White cut chicken is also known as “white cut chicken”. Yuan Mei of Qing Dynasty called it “white sliced chicken” in Suiyuan Shidan. “Chicken is the most powerful, and all kinds of dishes depend on it. Therefore, it is the first of the Yus, and it is attached by other birds as the Yus list.”. In today’s family cooking, there are more than 200 kinds of chicken dishes, and the most popular one is the white cut chicken, which has the original flavor, strong chicken, crisp skin, and no blood in the bones. It is not a common food at all, and is favored by the eaters. In particular, the thin layer of fat between the chicken skin and the chicken not only keeps the flavor of chicken oil, but also makes the white cut chicken fat. As a chicken, it’s moderately fat and thin, and the scale is just right. Just like the wise way of life, no wonder it can “eat all over the sky in a fresh way”. On the first month of the new year, Yichu invited friends to try the taste of white cut chicken in enamel pot.


One three yellow chicken
500g shallot
1 piece of ginger
1 tbsp soy sauce
3 tbsp cooking wine
2 teaspoons salt
1 tsp sugar


Step 1
Clean up the chicken, evenly spread a little salt and cooking wine on the surface of the chicken by hand, and let it stand. At the same time, spread the whole green onion on the bottom of the cast iron pot.

Step 2
Put the whole chicken into the enamel pot and spread ginger slices on the chicken.

Step 3
Heat for about 2 minutes with medium heat, see smoke coming out, turn to low heat and cover the pot. Put some ice on the lid of the pot or pour water, which can strengthen the internal condensation and internal circulation function of the enamel pot, and perfectly achieve the effect of no water cooking.

Step 4
Simmer over low heat for about 25 minutes.

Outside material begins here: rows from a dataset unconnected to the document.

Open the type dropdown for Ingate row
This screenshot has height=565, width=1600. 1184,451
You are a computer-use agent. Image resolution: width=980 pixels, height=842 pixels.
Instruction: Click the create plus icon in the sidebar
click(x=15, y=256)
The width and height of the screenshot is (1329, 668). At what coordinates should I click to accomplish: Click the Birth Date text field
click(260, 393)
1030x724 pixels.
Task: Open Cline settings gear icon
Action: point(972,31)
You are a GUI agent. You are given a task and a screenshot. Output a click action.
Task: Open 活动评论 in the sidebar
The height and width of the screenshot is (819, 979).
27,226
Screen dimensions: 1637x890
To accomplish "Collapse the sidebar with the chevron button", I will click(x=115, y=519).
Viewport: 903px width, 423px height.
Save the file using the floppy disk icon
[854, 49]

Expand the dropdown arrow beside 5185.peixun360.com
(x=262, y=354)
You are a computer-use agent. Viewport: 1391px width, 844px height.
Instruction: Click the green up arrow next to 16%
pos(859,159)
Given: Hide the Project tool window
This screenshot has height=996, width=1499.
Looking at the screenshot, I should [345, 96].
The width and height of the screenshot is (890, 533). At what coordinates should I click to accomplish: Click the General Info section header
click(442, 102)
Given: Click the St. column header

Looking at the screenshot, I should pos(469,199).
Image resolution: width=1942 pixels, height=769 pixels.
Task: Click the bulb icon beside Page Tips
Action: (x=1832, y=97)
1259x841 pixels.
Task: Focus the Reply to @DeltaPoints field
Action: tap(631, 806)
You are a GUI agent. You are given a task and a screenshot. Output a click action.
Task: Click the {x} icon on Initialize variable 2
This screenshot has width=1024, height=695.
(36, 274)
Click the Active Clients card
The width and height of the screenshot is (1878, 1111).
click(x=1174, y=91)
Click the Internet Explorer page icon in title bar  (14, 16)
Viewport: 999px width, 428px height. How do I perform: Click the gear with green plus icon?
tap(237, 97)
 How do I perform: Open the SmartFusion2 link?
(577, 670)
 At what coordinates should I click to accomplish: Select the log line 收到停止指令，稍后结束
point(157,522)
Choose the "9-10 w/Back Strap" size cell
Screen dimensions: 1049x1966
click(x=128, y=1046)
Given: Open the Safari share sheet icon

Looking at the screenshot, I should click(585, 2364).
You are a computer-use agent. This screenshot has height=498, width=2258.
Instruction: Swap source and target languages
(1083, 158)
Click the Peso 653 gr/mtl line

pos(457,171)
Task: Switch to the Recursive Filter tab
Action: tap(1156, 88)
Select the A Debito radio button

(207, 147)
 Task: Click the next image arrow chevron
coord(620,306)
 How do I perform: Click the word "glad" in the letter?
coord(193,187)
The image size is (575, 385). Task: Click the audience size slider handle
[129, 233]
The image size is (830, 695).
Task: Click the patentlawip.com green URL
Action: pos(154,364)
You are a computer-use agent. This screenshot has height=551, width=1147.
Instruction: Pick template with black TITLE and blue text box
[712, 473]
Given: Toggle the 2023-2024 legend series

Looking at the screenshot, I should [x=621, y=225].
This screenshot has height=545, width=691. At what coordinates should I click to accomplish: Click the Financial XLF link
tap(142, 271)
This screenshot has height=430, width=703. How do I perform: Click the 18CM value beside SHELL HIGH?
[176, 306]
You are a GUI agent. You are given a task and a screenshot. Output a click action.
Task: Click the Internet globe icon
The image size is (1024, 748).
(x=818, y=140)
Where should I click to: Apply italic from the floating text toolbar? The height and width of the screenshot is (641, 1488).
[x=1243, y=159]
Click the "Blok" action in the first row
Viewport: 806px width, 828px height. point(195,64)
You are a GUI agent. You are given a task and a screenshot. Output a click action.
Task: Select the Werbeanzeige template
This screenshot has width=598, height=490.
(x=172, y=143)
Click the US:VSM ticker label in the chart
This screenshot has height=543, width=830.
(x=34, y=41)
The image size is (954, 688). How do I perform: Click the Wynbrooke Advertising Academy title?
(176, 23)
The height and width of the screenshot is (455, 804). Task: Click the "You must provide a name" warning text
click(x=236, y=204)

Open the lid and poke the chicken leg with chopsticks. No blood will come out.

Step 5
Turn off the heat and take out the chicken, then immerse it in ice water or cold boiled water for 10 minutes (the purpose is to ensure the tightness and taste of the chicken skin). Drain the water on the surface of the chicken again, cut it into large pieces and put it on the plate.

Step 6
In addition, prepare some shallots and ginger (shallots need to be chopped), and then add 1 tbsp soy sauce and a small amount of sugar to mix well. At the same time, add the juice from the ingredients in the pot into the dipping material and stir it again. A typical white cut chicken dipping material will be completed.